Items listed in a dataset
◆ ◆ ◆ ◆ ◆ ◆ ◆
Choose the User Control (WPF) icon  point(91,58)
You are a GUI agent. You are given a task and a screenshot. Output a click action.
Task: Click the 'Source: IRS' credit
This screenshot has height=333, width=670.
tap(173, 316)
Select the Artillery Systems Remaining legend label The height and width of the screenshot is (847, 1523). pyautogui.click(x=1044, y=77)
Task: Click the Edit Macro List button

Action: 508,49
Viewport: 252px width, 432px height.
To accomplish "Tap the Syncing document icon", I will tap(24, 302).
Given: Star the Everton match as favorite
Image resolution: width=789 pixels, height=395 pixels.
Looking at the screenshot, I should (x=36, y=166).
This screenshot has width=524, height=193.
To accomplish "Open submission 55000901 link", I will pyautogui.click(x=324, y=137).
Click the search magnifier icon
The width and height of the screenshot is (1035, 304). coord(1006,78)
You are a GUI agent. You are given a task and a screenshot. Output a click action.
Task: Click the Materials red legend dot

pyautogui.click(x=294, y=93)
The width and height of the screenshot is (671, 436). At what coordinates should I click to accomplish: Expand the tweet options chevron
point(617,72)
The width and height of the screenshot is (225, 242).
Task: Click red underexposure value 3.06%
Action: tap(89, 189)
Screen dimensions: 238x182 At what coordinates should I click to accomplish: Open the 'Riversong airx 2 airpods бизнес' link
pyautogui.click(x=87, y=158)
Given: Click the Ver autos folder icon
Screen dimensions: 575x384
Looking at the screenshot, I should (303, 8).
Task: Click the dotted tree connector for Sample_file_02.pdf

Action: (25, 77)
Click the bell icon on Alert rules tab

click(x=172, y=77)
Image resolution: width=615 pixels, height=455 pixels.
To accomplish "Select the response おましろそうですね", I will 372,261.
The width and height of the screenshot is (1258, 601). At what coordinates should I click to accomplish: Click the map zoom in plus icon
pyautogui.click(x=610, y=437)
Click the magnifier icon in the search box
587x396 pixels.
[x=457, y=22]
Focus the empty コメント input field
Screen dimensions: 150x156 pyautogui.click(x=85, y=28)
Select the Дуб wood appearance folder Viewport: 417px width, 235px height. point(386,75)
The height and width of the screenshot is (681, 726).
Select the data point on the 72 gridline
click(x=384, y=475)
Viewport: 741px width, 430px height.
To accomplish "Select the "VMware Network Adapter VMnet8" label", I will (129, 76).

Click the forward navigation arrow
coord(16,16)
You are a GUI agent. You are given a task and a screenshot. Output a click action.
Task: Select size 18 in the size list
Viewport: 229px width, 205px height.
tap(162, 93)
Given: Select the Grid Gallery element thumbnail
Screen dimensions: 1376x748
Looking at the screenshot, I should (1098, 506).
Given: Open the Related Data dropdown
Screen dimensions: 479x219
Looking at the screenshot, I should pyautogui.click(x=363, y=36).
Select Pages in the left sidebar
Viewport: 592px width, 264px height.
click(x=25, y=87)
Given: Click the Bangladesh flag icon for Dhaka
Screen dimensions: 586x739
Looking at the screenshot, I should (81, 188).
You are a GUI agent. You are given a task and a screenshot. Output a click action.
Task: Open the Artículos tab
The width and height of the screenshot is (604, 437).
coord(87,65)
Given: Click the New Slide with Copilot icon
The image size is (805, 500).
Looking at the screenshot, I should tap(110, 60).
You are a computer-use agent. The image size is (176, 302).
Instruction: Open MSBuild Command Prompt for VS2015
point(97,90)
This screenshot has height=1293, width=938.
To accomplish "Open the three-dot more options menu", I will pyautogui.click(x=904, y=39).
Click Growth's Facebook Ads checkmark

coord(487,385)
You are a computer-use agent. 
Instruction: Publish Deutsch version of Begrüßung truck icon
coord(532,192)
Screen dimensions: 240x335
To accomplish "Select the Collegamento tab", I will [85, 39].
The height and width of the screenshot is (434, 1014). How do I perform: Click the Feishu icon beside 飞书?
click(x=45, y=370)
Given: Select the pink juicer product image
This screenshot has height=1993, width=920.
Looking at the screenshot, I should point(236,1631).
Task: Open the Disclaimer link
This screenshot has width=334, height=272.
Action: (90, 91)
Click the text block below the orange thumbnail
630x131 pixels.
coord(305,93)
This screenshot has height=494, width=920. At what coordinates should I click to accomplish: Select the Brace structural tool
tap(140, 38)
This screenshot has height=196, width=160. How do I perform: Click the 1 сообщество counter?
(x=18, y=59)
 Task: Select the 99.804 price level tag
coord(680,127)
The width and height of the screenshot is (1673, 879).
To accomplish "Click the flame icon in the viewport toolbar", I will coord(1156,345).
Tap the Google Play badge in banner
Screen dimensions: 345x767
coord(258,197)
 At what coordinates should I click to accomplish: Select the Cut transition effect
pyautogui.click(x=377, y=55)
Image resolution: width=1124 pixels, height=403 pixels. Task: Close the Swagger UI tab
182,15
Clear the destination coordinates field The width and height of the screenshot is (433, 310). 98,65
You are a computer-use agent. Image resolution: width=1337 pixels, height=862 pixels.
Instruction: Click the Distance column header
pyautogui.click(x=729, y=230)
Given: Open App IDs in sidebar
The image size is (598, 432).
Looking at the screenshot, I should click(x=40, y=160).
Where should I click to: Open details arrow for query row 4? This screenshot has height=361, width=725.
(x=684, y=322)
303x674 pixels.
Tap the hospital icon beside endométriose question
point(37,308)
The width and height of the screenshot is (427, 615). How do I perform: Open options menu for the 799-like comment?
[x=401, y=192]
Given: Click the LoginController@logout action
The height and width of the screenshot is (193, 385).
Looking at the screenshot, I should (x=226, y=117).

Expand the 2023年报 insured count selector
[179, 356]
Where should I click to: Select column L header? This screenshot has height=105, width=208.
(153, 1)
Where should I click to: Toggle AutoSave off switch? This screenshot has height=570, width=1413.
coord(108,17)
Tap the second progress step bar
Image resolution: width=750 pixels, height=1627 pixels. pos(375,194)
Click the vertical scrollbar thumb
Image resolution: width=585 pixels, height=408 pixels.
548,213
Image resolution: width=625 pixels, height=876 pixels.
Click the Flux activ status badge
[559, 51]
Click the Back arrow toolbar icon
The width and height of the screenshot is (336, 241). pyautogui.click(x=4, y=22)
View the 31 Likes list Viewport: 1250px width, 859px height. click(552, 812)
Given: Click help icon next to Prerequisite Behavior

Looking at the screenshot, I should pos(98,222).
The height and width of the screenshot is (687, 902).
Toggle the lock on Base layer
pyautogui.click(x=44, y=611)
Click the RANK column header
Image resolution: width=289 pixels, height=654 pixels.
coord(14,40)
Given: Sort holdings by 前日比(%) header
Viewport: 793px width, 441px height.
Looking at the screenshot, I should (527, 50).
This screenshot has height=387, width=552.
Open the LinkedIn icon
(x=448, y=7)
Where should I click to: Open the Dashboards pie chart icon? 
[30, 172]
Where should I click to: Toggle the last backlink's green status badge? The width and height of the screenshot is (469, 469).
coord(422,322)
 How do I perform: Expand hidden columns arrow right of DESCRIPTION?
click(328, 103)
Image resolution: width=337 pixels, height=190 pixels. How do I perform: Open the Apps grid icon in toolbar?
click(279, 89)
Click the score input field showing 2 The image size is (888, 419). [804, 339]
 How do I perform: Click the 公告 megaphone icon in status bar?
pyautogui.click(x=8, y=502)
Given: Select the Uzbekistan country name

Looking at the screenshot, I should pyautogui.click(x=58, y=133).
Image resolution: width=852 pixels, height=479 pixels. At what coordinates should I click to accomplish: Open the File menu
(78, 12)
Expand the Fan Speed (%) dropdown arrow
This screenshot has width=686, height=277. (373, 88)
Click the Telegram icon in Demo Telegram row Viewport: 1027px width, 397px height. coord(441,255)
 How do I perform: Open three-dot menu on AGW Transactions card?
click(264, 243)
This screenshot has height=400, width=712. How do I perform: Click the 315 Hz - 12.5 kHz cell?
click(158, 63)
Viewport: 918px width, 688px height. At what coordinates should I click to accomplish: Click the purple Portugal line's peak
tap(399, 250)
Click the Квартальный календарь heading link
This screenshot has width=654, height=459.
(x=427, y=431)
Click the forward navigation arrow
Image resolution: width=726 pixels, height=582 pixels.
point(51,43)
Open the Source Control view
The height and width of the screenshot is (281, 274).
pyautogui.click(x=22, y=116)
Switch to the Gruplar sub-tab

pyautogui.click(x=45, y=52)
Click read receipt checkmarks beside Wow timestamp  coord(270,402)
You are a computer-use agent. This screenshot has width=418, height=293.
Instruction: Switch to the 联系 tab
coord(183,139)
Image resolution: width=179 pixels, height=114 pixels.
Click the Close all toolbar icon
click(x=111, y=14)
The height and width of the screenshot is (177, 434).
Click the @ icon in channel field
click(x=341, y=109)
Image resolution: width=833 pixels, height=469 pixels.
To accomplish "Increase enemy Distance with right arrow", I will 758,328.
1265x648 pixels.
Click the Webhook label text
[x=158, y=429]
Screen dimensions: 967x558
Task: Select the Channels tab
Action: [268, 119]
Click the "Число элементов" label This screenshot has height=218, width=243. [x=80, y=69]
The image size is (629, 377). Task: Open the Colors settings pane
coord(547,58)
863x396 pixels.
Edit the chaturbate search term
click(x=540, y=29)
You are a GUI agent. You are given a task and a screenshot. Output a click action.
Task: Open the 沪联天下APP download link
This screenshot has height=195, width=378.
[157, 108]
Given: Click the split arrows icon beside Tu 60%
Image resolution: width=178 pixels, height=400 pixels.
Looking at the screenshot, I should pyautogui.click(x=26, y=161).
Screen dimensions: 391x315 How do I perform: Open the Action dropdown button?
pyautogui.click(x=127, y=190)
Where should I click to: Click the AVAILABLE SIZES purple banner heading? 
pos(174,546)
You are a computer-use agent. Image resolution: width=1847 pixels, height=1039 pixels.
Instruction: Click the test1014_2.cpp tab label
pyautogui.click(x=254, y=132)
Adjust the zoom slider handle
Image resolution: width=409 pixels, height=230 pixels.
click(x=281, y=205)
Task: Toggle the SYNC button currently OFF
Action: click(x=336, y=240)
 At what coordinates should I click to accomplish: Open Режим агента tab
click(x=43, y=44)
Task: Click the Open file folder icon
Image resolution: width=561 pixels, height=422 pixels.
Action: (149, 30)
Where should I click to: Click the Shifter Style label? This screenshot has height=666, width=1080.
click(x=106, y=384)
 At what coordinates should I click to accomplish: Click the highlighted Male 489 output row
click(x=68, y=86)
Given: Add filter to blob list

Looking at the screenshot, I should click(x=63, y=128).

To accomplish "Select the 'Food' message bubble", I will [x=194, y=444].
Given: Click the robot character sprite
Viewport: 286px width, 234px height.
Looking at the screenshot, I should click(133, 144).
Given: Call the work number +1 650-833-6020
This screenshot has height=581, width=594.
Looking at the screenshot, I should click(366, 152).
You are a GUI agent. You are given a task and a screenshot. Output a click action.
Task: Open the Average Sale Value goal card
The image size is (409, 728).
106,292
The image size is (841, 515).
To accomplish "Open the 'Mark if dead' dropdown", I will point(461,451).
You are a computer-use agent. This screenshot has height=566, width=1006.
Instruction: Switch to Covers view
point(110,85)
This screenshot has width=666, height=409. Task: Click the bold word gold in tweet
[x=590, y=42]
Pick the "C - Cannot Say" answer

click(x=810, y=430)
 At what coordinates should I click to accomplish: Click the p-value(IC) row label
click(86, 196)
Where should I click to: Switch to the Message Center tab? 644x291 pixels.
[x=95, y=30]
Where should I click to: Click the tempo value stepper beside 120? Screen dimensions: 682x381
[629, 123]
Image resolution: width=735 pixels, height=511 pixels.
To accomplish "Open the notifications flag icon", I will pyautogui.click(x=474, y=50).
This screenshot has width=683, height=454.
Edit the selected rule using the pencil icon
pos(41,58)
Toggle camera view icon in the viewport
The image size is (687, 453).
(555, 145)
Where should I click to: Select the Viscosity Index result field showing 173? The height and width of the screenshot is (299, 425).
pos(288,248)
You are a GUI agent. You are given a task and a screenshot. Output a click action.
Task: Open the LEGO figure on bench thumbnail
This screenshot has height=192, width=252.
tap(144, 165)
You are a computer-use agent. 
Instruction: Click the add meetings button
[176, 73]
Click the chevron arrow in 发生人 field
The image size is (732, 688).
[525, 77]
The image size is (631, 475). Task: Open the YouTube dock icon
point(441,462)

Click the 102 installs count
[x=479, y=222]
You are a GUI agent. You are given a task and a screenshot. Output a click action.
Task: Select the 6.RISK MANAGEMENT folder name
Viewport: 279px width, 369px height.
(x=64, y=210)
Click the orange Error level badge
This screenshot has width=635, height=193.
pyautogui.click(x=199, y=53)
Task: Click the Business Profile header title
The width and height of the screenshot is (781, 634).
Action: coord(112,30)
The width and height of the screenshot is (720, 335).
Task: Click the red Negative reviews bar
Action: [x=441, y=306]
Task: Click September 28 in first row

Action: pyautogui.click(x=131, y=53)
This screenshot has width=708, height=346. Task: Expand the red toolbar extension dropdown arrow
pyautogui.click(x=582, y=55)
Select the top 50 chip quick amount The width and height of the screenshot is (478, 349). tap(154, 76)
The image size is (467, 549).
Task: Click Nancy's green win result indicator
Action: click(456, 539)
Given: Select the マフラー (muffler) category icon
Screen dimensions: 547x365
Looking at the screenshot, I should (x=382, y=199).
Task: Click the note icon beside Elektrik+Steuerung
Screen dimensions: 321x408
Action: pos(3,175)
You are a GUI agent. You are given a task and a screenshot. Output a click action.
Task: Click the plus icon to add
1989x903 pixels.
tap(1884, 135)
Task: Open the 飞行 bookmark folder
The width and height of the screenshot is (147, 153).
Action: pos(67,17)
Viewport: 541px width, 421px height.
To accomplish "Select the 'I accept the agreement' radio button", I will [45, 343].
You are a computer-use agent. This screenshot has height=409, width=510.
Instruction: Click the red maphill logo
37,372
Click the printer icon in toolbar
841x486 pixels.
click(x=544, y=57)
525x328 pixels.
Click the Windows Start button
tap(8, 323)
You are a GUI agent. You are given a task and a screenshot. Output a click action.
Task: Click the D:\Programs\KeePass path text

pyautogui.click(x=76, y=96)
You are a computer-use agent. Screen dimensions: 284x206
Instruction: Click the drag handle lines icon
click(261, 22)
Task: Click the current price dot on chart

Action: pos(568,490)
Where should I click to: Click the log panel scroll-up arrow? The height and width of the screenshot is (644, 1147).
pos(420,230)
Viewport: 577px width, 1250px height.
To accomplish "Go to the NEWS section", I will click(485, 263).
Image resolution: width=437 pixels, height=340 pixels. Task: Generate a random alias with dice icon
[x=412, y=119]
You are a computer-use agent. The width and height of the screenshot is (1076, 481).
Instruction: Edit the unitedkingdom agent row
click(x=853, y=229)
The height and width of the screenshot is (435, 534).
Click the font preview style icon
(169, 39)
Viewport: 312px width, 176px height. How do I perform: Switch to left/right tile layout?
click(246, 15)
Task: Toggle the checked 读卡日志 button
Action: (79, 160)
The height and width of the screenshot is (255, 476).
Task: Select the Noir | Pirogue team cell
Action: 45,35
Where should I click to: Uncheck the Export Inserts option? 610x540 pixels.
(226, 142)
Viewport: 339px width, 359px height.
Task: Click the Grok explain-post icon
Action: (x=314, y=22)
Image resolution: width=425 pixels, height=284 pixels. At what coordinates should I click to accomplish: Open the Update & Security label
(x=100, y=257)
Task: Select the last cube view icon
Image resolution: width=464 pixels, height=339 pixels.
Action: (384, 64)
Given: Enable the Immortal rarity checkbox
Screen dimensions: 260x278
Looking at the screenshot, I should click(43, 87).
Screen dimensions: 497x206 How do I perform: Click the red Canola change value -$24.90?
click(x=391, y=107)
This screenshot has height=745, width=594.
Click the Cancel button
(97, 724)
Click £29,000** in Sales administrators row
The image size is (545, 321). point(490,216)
◆ ◆ ◆ ◆ ◆ ◆ ◆
■ What you are asked to do ■
What lines of the preceding data include the string "folder"? Pull them out.

■ Solution to the problem ■
Given: Click the Ver autos folder icon
Select the Дуб wood appearance folder Viewport: 417px width, 235px height. point(386,75)
Task: Click the Open file folder icon
Task: Select the 6.RISK MANAGEMENT folder name
Task: Open the 飞行 bookmark folder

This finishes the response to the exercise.